Risk Stratification in Patients with Brugada Syndrome in Japanese Multicenter Study: Comparison between Symptomatic and Asymptomatic Patients
Masahiko Takagi, M.D., Ph.D, Yasuhiro Yokoyama, M.D., Kazutaka Aonuma, M.D. ,Ph.D, Naohiko Aihara, M.D., and Masayasu Hiraoka, M.D.,Ph.D.,FAHA.,FACC. for the Japan Idiopathic Ventricular Fibrillation Study Investigators
Background
Risk stratification between symptomatic and asymptomatic patients with Brugada syndrome has been a matter of debates and no firm concensus has been achieved.
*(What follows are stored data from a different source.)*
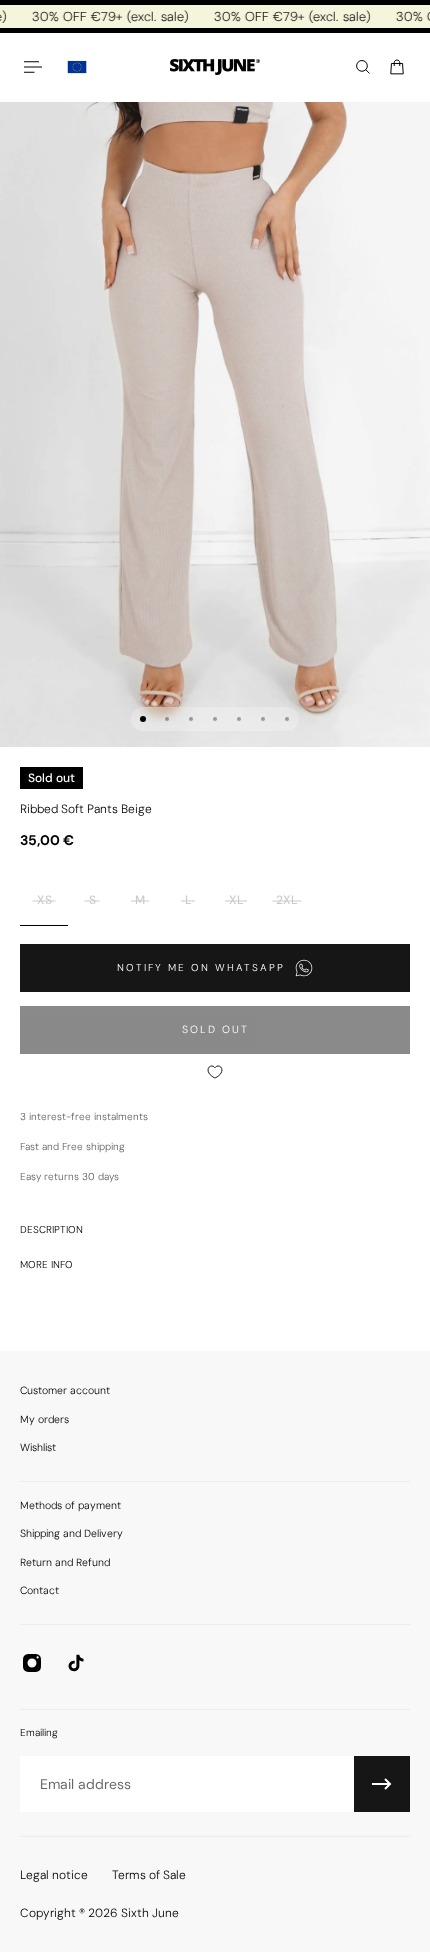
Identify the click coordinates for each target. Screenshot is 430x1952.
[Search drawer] (363, 67)
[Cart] (397, 67)
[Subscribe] (382, 1784)
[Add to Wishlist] (215, 1072)
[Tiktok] (76, 1663)
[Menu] (36, 67)
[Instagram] (32, 1663)
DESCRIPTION (51, 1229)
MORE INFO (46, 1264)
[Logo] (215, 67)
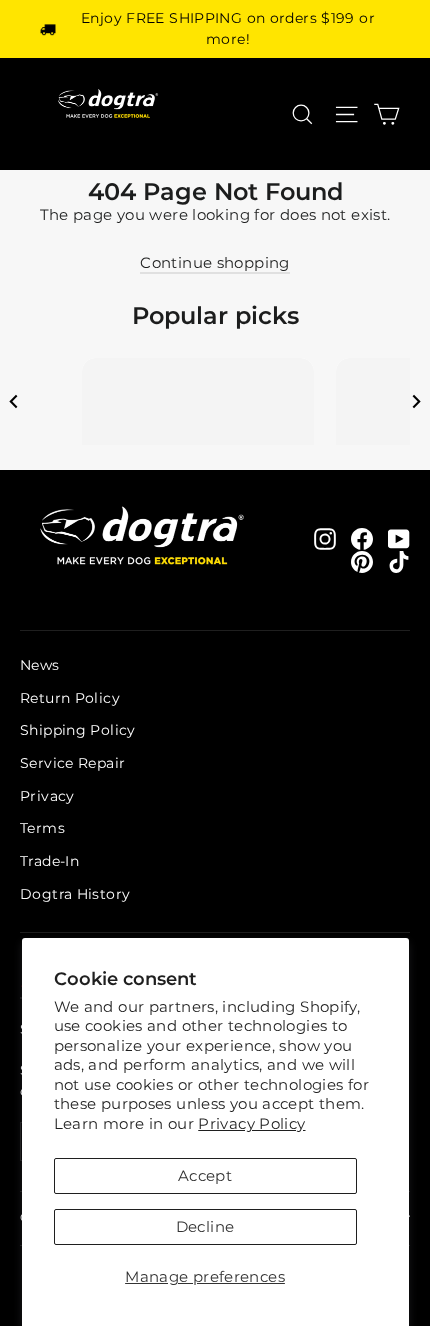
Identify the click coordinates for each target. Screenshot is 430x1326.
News (40, 665)
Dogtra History (75, 894)
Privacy (47, 796)
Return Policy (70, 698)
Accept (205, 1175)
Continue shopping (214, 262)
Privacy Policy (251, 1123)
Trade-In (49, 861)
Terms (42, 828)
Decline (205, 1226)
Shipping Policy (78, 730)
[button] (13, 401)
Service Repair (72, 763)
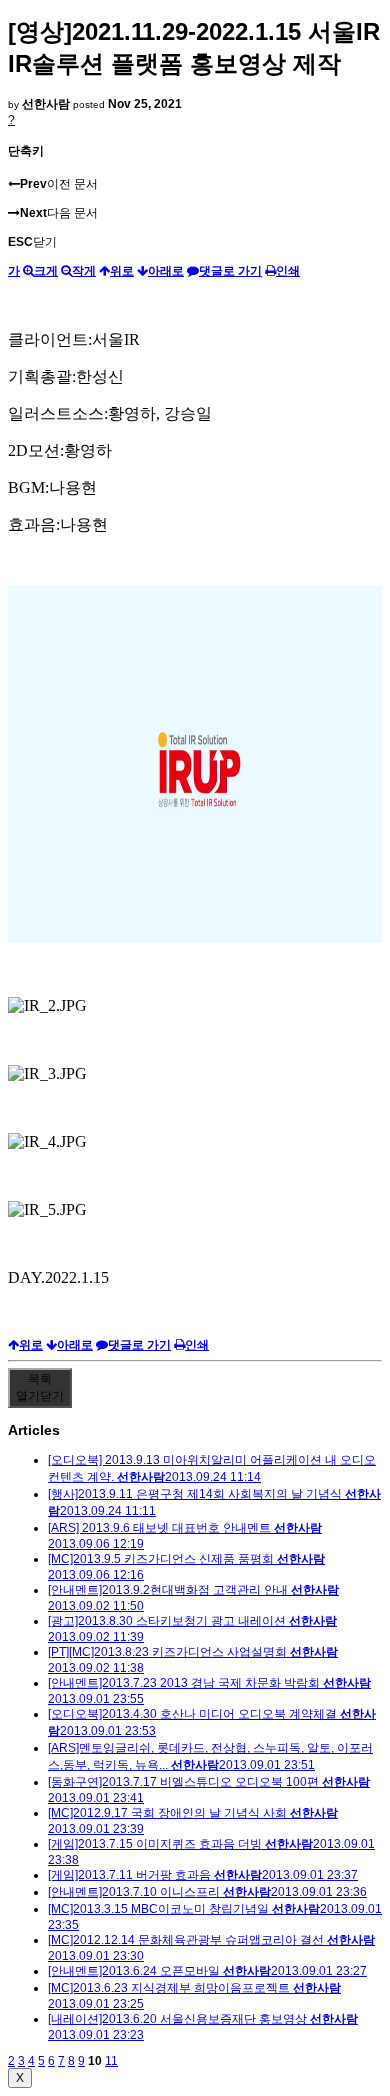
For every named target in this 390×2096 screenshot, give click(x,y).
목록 (40, 1387)
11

The aim of the present study is to compare clinical and electrocardiographic (ECG) characteristics between symptomatic and asymptomatic patients with Brugada syndrome to identify a new marker for distinction between high- and low-risk patients.
Methods
A total of 173 consecutive patients with Brugada syndrome (53±14 years, 166 males, J wave amplitude >0.2mV and either coved or saddle-back type ST segment elevation in leads V1 and/or V2) were enrolled in the Japan Idiopathic Ventricular Fibrillation Study during February, 2002 and November, 2004. The parameters for clinical and ECG characteristics were evaluated in all the subjects divided into three groups; VF group (VF): patients with aborted sudden death and documented VF (N=22), Syncope group (Sy): patients with syncope without documentation of VF (N=64), and asymptomatic group (AS): patients without symptoms (N=87).
Results
1) There were no significant differences among the 3 groups as to age, gender, family history of sudden cardiac death and/or familiar incidences in Brugada-type ECG signs, and inducibility of sustained ventricular tachyarrhythmias during electrophysiological study. Past history of atrial fibrillation was highest in the VF group (32, 28, 14 % [p=0.04], VF v.s. Sy v.s. As, respectively).
2) The resting 12-lead ECG findings revealed that r-J interval (an interval from QRS onset to J point) in leads V1 and V2 was longest in the VF group (V1: 95±12, 90±15, 86±14 [p=0.008]、V2: 102±16, 96±19, 88±13 msec [p=0.0002], VF v.s. Sy v.s. As, respectively). QRS duration in V6 (102±18, 102±20, 94±11 msec [p=0.007], VF v.s. Sy v.s. As, respectively) was largest in the VF group.
3) During a mean follow-up of 15±5 months, incidences in cardiac events (sudden death and/or VF) were highest in the VF group (25, 12, 0 % [p=0.01], VF v.s. Sy v.s. As, respectively).
Conclusions In symptomatic patients (VF and Sy), prolonged ventricular depolarization in ECG was prominent, especially in the VF group. The markers of depolarization in the precordial leads on the 12-lead ECG may distinguish high-risk from low-risk patients with Brugada syndrome.